Great info here! I”m pretty sure you know I’m a big fan of strength training! It has been such a game changer for me. I don’t think I’d be running so well, if at all, without it. About a year ago, I upped my heavy strength sessions to twice weekly and that seems to be exactly what I need.
You really lift heavy and it seems like it has paid off for you! I bet its even more helpful to have that in-person support.
I love all this info! I’ve been seriously strength -training for over 10 years now, and have ZERO regrets. Well, I regret not starting sooner. Currently, I’m doing one upper-body workout a week and a “tougher” stair workout each week (which is acting as my lower-body strength). I’m not interested in building more strength right now, but am certainly doing all I can to maintain what I have.
Even though I’ve done strength training for just about as long as Ive been running, the way I do it has changed over the past few years. While I used to love taking Body Pump, I just don’t think it was ideal to do with running/training.
I am a huge fan of strength training and have been doing it regularly for almost 20 years. I alternate my ST days w my Run days and back off a bit the week of a race. Takes a while to find what works for you.
Alternating works great! The only problem I sometimes find is that might get a little sore the day after a hard workout. So I try to just make sure I have an easy run the next day in case that happens.
Thanks for helping understand what I should do and when. I’m never quite sure and don’t want to over do it. I am training for a marathon and thought I should do my strength training on my long run day so my rest day is truly a rest day but wasn’t sure if that was too much. Now I know. 🙂
It can take some trial and error to figure out what works for you! Glad you found this helpful.
Fantastic advice! I usually build in core moves with my strength training.

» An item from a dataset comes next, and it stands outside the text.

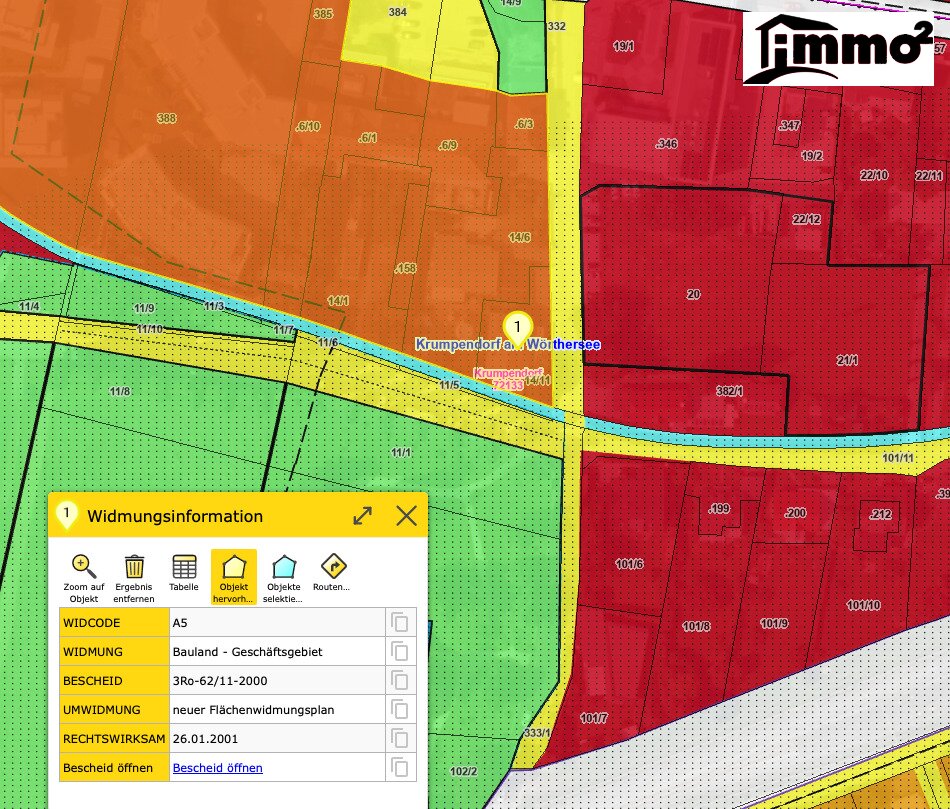Click the Krumpendorf am Wörthersee map label
The image size is (950, 809).
(x=508, y=344)
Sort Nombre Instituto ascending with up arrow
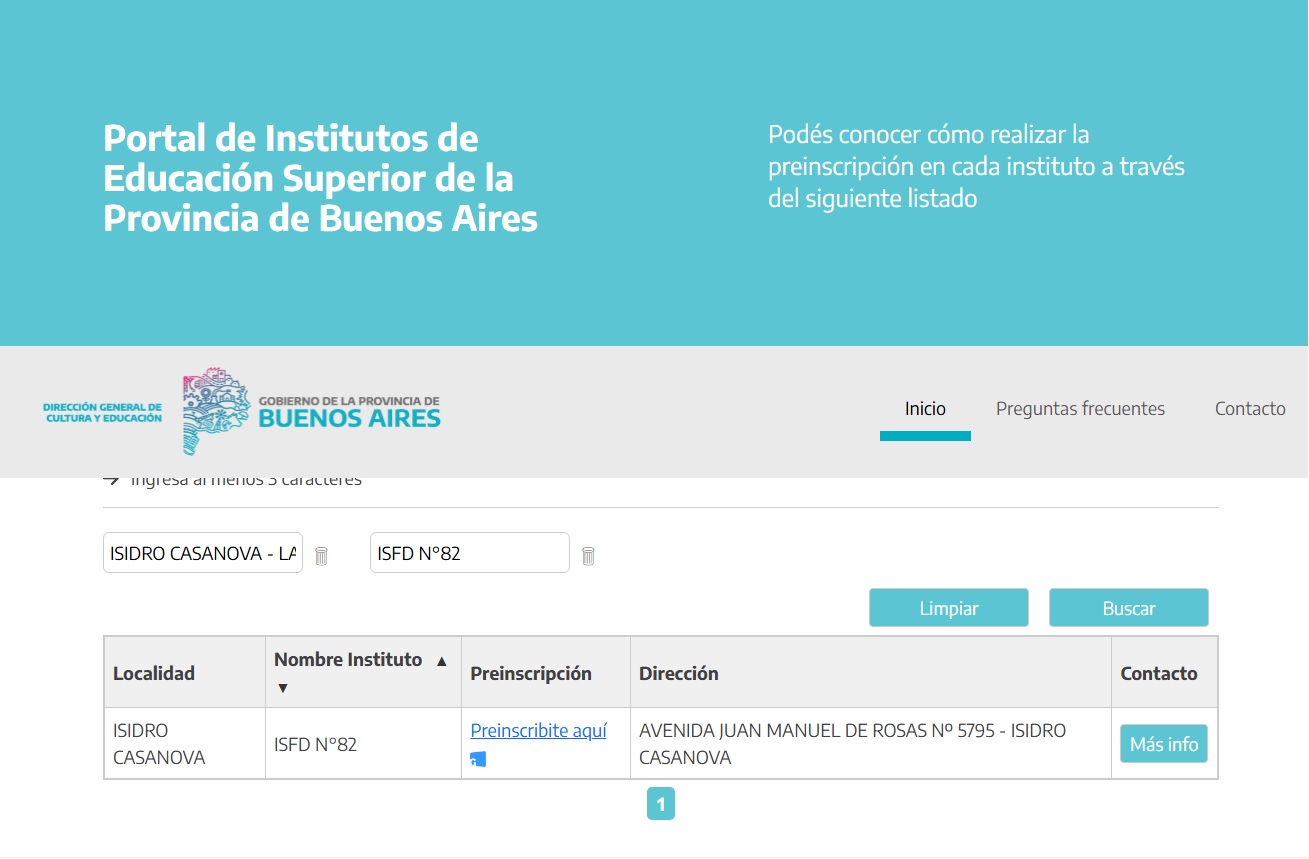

It just ensures I do that particular discipline lol.
Yes thats a great way to do it!
I’ve been trying to really amp up my strength training the past few months and I’ve noticed such a big difference in my running workouts! It’s amazing what a big difference it can make! I’ve also been adding a ton of stretching afterwards to cool down and it’s been super helpful too!
This is great advice and super helpful!! Thank you for sharing!!
It’s so great that the strength training and stretching are helping you so much! Those little changes can make a big difference!
This is so helpful! Even though I’m a trainer, my own strength workouts can be a little sporadic this time of year when I’m super busy.
It can definitely be hard to get everything done when there are competing priorities!
I’m a fan of strength training but I’ve never been able to successfully juggle the two together a whole training cycle. I just end up doing what I can.
It can be really tough! If you are able to run well then I’m sure whatever you are doing is working for you!
I’m a big believer in ST, but it definitely can be challenging to balance it out with running! Sometimes I do it on separate days, sometimes I do include it on run days. I don’t think I have it quite figured out yet.
I think its going to be different for everyone- and if it changes for you thats ok! I just think as long as we are consistent about it we will see the benefits.
I’m so all or nothing. I need to do both consistently. Thanks for the schedule.
It can be tough to do both but they are both important!
So many runners drop strength training to find time to get more miles in, yet the reality is that strength training is key to injury prevention as our miles increase! Here’s why strength training is important for injury prevention: https://runningmybestlife.com/runner-strength-training/.
I go to the gym on nonrunnnng days. So three times a week. I only use the machines. Mostly arm hip and abs.
Thanks for sharing these tips.
I am trying to strength train 3-4 times per week. It’s not easy – it’s the thing I like the least. But it is good for runners, and we should.